Analizamos un texto en el que aparece 3 veces el término "bank" con dos significados diferentes

In [None]:
text = "After stealing money from the bank vault, the bank robber was seen " \
       "fishing on the Mississippi river bank."

encodings = tokenizer(text, return_tensors="tf")


In [None]:
encodings

In [None]:
len(encodings.input_ids[0])

Hacemos inferencia con el modelo pre-entrenado y obtenemos los embeddings de cada token en la última capa del *encoder*

In [None]:
last_hidden_states = model.predict(encodings['input_ids'])

In [None]:
last_hidden_states.keys()

In [None]:
last_hidden_states.last_hidden_state.shape

In [None]:
last_hidden_states.pooler_output.shape

Vemos los tokens generados en el texto

In [None]:
import pandas as pd

tokens = []
for i in encodings['input_ids'][0].numpy():
    tokens.append({'token_id': i.item(),
     'token': tokenizer.convert_ids_to_tokens(i.item())})

pd.DataFrame(tokens)

In [None]:
token_vectors = last_hidden_states.last_hidden_state[0,:,:] #embeddings del primer documento (único)
token_vectors.shape

In [None]:
token_vectors[6,:10] #embeddings de "bank" (token 6)

In [None]:
token_vectors[10,:10] #embeddings de "bank" (token 10)

In [None]:
token_vectors[21,:10] #embeddings de "bank" (token 21)

Miramos la similitud (coseno) entre los distintos tokens para "bank"

In [None]:
from scipy.spatial.distance import cosine

# Calculate the cosine similarity between the word bank
# in "bank robber" vs "river bank" (different meaning).
diff_bank = 1 - cosine(token_vectors[10], token_vectors[21])

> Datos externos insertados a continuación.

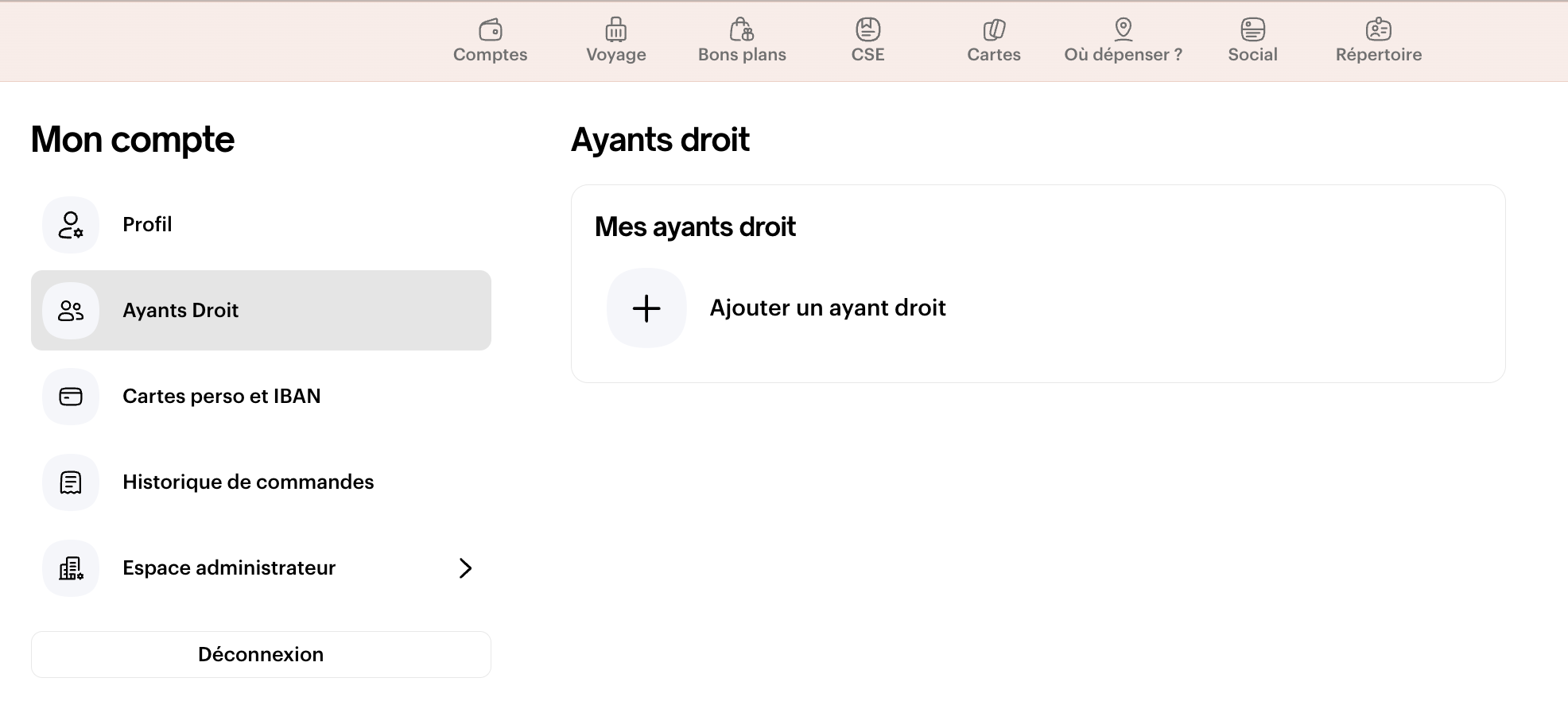Select Cartes perso et IBAN menu item

tap(221, 397)
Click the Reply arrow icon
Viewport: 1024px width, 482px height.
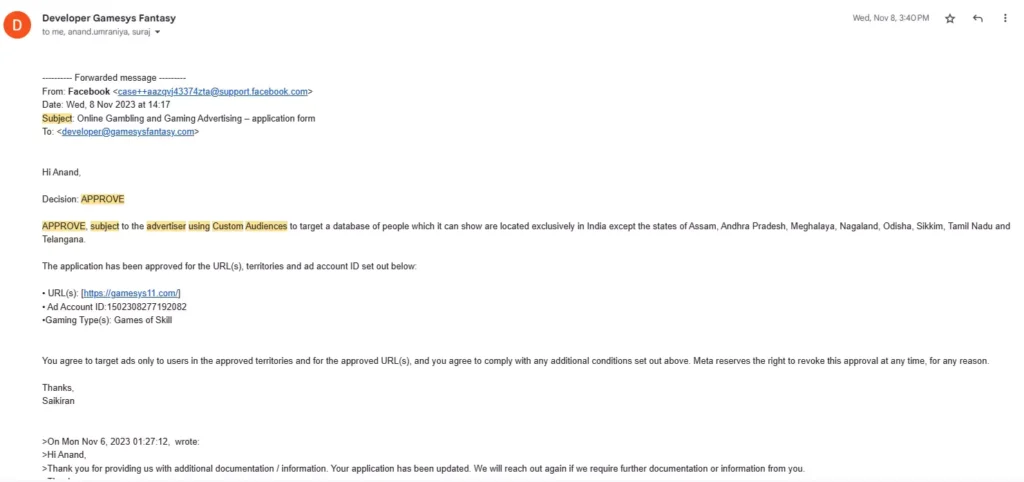pyautogui.click(x=977, y=19)
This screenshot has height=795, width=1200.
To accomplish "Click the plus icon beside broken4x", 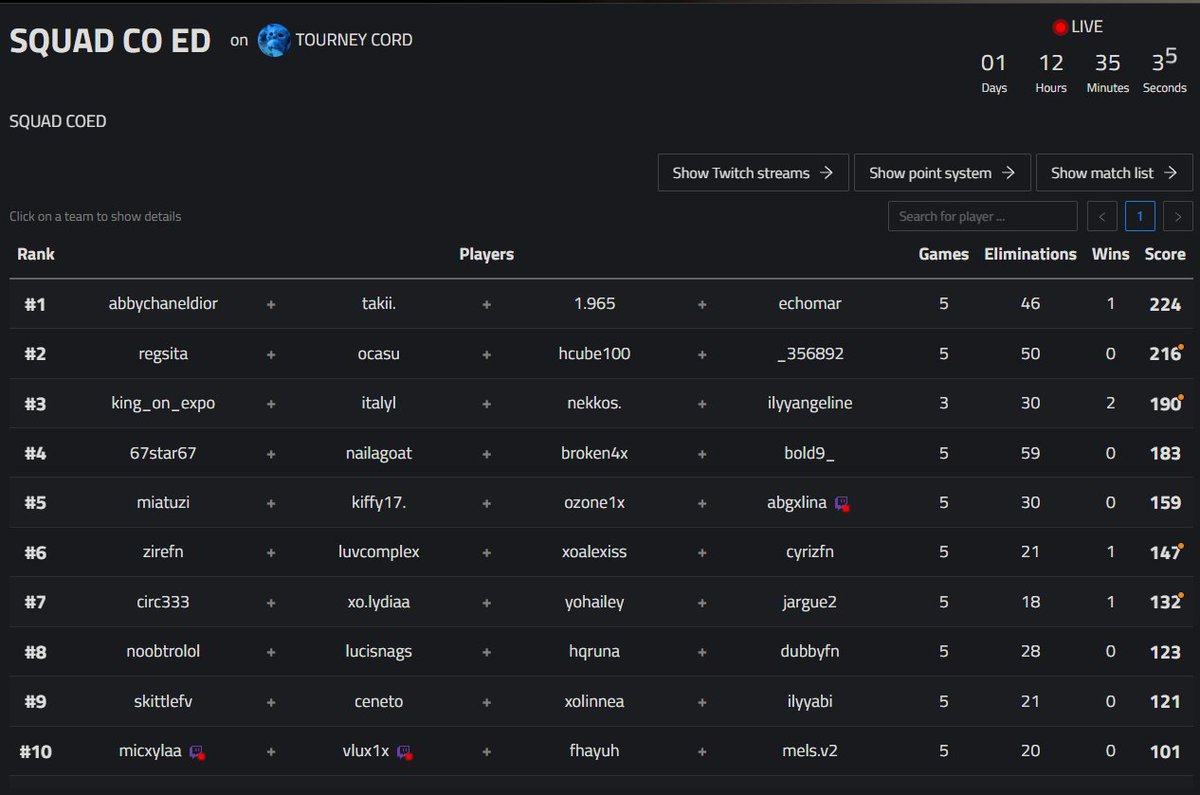I will point(702,453).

# between "bank robber" vs "bank vault" (same meaning).
same_bank = 1 - cosine(token_vectors[10], token_vectors[6])

print(f'Vector similarity for  *similar*  meanings:  {same_bank:.2f}')
print(f'Vector similarity for *different* meanings:  {diff_bank:.2f}')

In [None]:
diff_bank = 1 - cosine(token_vectors[3], token_vectors[21]) #money y bank (river)
same_bank = 1 - cosine(token_vectors[3], token_vectors[6]) #money y bank (vault)

print(f'Vector similarity for  *similar*  meanings:  {same_bank:.2f}')
print(f'Vector similarity for *different* meanings:  {diff_bank:.2f}')

Por comparar, vamos a comprobar ahora la similitud entre los embeddings de estos mismos tokens después de la primera capa de atención.

In [None]:
from transformers import AutoConfig
config = AutoConfig.from_pretrained("bert-base-cased", output_hidden_states=True) #queremos acceder a todas las capas
model = TFAutoModel.from_pretrained("bert-base-cased", config=config)

outputs = model.predict(encodings['input_ids'])

In [None]:
outputs.keys()

In [None]:
hidden_states = outputs[2] #los embeddings de todas las capas están en el 3 elemento de la salida
len(hidden_states) #lista de vectores de salida de cada capa

In [None]:
hidden_states[0].shape #salida de la primera capa

In [None]:
hidden_states[12][:,6,:10] #embedding del token 6 en la última capa

In [None]:
hidden_states[0][:,6,:10] #embedding del token 6 en la entrada a la primera capa

In [None]:
hidden_states[0][:,10,:10] #embedding del token 10 en la primera capa

In [None]:
hidden_states[0][:,21,:10] #embedding del token 21 en la primera capa

En la primera capa

In [None]:
# in "bank robber" vs "river bank" (different meaning).
diff_bank = 1 - cosine(hidden_states[0][:,10,:].ravel(), hidden_states[0][:,21,:].ravel())

# in "bank robber" vs "bank vault" (same meaning).
same_bank = 1 - cosine(hidden_states[0][:,10,:].ravel(), hidden_states[0][:,6,:].ravel())

print(f'Vector similarity for  *similar*  meanings:  {same_bank:.4f}')
print(f'Vector similarity for *different* meanings:  {diff_bank:.4f}')

En la segunda capa

In [None]:
# in "bank robber" vs "river bank" (different meaning).
diff_bank = 1 - cosine(hidden_states[1][:,10,:].ravel(),
    hidden_states[1][:,21,:].ravel())

# in "bank robber" vs "bank vault" (same meaning).
same_bank = 1 - cosine(hidden_states[1][:,10,:].ravel(),
    hidden_states[1][:,6,:].ravel())

print(f'Vector similarity for  *similar*  meanings:  {same_bank:.4f}')
print(f'Vector similarity for *different* meanings:  {diff_bank:.4f}')

Los embeddings iniciales de los tokens del vocabulario se puede sacar del modelo con:

In [None]:
len(tokenizer.vocab)

In [None]:
input_embeddings = model.get_input_embeddings()
input_embeddings

In [None]:
len(input_embeddings.weights)

The first three elements are the word embedding weights, token type embedding weights, and positional embedding weights. The last two are the gamma and beta of the normalization layer.

In [None]:
for w in input_embeddings.weights:
    print(w.shape)

In [None]:
input_embeddings.weights[0].shape

In [None]:
input_embeddings.weights[0][3085] #embedding de bank

In [None]:
diff_bank = 1 - cosine(input_embeddings.weights[0][1948], input_embeddings.weights[0][3085]) #money y bank (río)

print(f'Vector similarity between money and bank (embedding):  {diff_bank:.2f}')